His voice becomes a little sharp. “I had nothing to do with that woman, Alice.”

“So you say.”

He knows she doesn’t trust him. He doesn’t trust her either.

They are both completely self-interested, and they both know it, but they do better together than apart, and they both know that too.

Sometimes their relationship becomes tiresome.

But mostly it’s exciting. He knows she worries about him straying, because of that time she caught him.

She doesn’t know about the times she hadn’t caught him, before that.

Still, that one time, there had been hysterics, and flying shoes that narrowly missed his head, and threats.

He thinks of this now as she shows off her new purchases in the living room, while he sinks into the sofa, pretending to pay attention.

He’d made a promise to her after that, to stay away from other women.

He thinks she cheated on him after, just once, to even the score, because that’s what he would do if he was her, but he’s willing to let that go.

He’s never been as jealous, as possessive, as she is.

And he owes her. She’s right about that.

His cybersecurity firm is making them good money, but it took money to get it off the ground.

Money he didn’t have. She’d gotten it for him.

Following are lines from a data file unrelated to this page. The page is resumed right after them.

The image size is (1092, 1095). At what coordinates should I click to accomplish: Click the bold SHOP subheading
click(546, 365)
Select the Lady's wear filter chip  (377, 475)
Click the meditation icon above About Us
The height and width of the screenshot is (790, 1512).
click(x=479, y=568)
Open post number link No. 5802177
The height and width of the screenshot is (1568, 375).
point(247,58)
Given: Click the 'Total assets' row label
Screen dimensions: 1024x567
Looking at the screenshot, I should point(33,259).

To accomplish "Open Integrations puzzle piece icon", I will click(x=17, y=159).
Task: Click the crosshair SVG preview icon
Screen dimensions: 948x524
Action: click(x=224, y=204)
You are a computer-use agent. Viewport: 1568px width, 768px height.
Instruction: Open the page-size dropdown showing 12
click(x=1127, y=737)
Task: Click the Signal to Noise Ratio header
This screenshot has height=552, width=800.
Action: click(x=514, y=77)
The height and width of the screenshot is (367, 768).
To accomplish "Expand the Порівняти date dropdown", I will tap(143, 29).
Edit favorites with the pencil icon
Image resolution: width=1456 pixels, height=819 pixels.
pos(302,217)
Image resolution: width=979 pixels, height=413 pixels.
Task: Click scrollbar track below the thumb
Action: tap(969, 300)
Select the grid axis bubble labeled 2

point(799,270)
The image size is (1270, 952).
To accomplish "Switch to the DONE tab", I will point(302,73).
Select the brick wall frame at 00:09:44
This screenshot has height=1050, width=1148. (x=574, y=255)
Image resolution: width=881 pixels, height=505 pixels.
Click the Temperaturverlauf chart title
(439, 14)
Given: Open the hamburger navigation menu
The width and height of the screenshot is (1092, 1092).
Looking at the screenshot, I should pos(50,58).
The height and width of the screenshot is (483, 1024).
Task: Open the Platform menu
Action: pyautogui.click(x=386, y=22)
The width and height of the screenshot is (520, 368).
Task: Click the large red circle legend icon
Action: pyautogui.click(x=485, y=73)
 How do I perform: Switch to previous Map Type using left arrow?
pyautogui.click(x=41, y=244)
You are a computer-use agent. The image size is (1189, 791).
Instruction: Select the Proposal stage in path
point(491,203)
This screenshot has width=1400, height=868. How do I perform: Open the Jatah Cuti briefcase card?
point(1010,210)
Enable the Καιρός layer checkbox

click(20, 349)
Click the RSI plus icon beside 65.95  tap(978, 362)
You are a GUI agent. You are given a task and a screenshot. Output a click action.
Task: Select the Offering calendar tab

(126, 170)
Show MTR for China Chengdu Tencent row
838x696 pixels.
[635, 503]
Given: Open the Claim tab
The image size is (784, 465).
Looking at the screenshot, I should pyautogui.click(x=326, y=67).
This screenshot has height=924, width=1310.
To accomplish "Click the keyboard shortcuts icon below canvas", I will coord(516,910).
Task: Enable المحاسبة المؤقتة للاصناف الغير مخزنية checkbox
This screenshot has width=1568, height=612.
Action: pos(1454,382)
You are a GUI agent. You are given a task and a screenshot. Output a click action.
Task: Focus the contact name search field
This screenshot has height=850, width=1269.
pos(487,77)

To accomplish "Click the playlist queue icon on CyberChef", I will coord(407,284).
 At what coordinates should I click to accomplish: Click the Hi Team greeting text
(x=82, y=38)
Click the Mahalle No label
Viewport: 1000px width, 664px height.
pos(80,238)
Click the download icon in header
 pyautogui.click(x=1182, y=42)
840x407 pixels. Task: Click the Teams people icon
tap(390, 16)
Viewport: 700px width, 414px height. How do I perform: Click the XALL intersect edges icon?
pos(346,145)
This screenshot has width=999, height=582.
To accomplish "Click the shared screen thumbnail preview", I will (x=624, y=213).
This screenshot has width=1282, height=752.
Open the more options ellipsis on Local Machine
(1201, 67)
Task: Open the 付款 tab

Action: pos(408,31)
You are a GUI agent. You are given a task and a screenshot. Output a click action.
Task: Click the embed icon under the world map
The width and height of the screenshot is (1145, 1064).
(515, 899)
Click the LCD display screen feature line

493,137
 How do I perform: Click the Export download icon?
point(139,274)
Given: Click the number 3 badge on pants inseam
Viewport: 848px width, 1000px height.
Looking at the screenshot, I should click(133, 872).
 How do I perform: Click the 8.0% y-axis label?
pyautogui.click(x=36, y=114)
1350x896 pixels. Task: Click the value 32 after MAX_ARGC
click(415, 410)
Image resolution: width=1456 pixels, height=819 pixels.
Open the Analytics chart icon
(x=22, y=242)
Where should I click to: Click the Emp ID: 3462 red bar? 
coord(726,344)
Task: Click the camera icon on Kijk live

She hadn’t told him what she was planning, only presented it to him afterward, a fait accompli , a gift.

He wonders now, if she had told him what she was going to do, would he have stopped her?

Probably not. He’s as cold-blooded as she is.

He supposes most other husbands would have been horrified.

But she didn’t choose another husband; she chose him.

And he was grateful, and actually rather impressed.

Neither one of them had liked her mother anyway.

She was a trivial woman. Always nervous around them, looking at them as if she were afraid of what they might do next.

Her timidity always annoyed Alice, provoked her.

He looks at Alice now in the sexy red patent-leather stilettos, and his thoughts about her mother disappear. Derek likes to think of the two of them as special, as people unhampered by the same restraints that hamper other people.

“What do you think?” she purrs, posing with a hand on one hip, one heel coyly raised. She arches her back a little.

“They’re perfect,” he says, his voice growing husky. “You’re perfect.”

She walks slowly up to him, swaying her hips, crawls into his lap, straddling him, and fastens her mouth on his. He can feel himself become instantly aroused. She must feel it too.

“I am, aren’t I?” she whispers after the kiss. “You don’t deserve me.”

“No, I don’t,” he whispers back, unbuttoning her blouse.